| Work request |
The required result is a copy of each line below in which "Dansani" appears.

▼

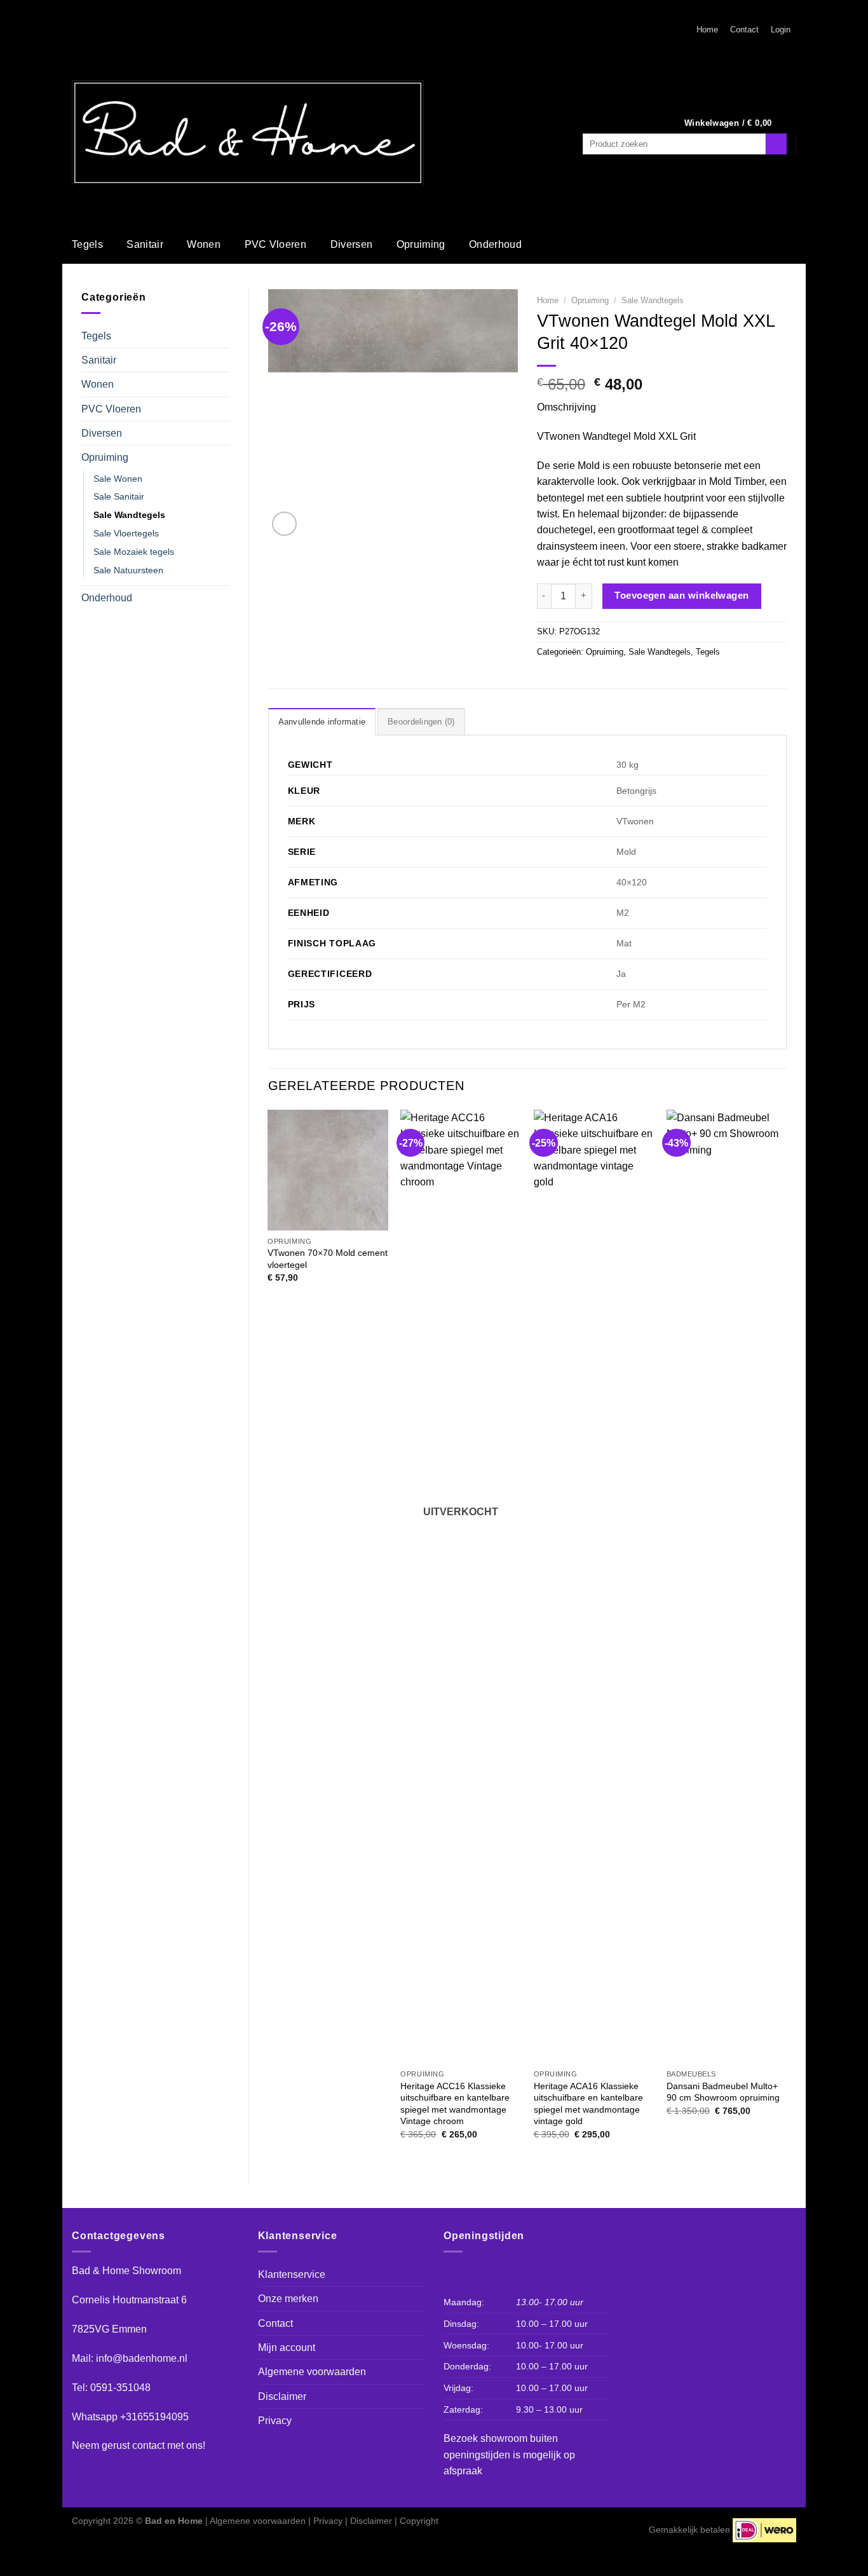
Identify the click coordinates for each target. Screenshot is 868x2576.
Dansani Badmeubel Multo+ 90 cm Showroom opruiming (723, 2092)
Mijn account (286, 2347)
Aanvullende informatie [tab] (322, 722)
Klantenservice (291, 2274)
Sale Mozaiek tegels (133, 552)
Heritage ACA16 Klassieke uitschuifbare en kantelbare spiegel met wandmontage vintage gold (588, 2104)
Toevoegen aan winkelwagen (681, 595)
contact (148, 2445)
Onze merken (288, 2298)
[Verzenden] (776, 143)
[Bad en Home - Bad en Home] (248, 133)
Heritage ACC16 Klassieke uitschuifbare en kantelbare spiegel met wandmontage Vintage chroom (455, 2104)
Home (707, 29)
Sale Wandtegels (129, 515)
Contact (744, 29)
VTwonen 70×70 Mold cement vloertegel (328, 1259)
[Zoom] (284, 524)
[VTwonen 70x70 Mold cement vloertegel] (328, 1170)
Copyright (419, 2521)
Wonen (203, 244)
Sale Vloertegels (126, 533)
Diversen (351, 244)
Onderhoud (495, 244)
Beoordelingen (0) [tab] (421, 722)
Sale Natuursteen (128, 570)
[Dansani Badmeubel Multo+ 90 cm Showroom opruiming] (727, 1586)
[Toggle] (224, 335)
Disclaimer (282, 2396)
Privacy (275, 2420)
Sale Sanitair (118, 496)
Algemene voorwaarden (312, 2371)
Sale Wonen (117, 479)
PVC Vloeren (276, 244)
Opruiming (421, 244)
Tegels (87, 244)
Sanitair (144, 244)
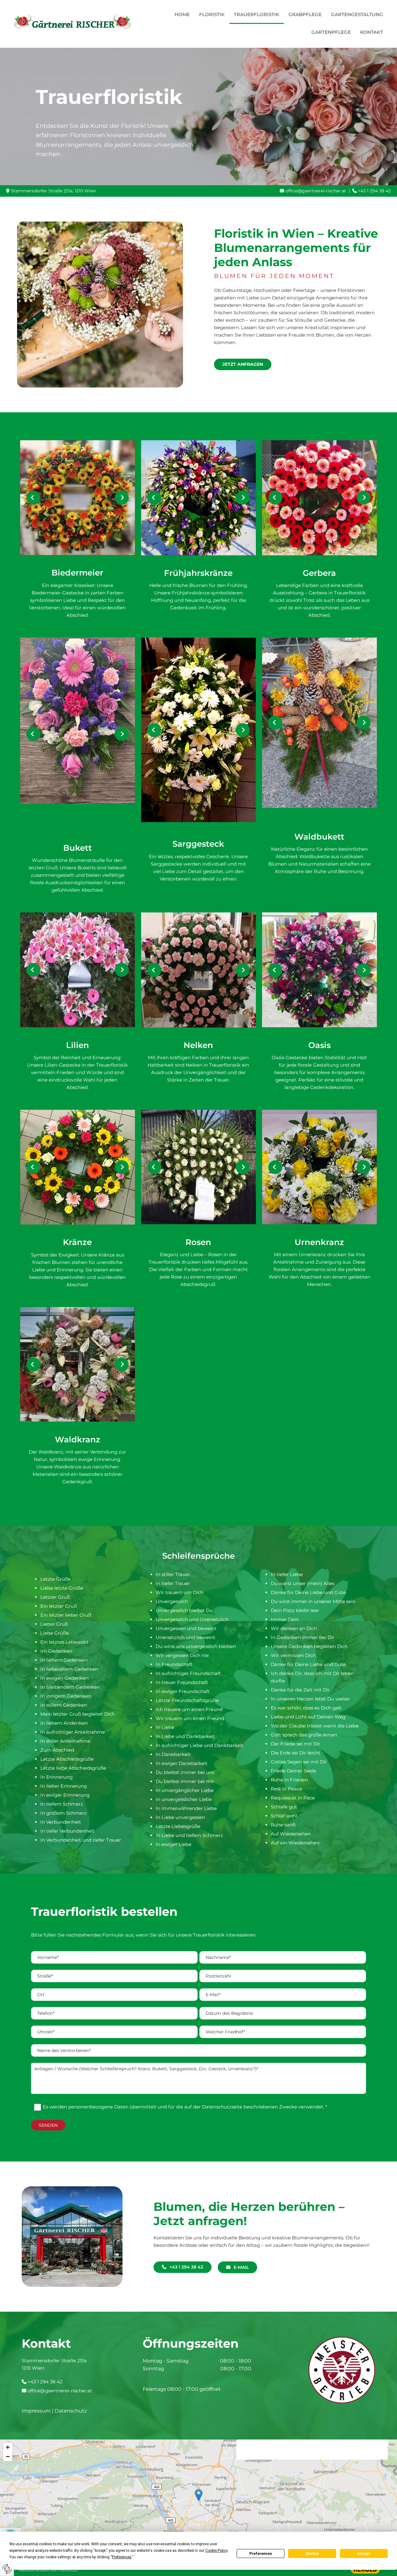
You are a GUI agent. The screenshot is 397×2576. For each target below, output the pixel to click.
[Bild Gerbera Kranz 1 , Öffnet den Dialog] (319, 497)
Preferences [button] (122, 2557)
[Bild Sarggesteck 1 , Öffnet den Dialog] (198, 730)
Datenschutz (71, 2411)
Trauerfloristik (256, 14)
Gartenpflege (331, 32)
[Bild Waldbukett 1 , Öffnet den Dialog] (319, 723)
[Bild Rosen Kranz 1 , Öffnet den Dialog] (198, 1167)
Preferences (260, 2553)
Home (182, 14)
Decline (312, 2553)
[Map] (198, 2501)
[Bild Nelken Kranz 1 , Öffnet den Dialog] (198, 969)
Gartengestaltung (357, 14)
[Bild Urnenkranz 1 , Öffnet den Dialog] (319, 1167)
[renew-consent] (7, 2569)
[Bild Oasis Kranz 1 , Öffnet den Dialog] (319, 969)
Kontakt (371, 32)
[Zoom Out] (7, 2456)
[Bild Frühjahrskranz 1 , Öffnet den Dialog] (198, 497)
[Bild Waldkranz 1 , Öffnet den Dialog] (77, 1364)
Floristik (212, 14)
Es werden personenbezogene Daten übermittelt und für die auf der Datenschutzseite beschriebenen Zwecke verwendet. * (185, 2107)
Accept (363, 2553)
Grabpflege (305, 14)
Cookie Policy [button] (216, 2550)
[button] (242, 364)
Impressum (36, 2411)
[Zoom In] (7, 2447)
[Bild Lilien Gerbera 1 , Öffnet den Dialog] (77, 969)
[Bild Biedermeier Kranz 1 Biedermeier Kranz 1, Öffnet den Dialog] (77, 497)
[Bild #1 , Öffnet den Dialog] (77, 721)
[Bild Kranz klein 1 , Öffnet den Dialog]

▲

| Answer |
Dansani Badmeubel Multo+ 90 cm Showroom opruiming (723, 2092)
[Dansani Badmeubel Multo+ 90 cm Showroom opruiming] (727, 1586)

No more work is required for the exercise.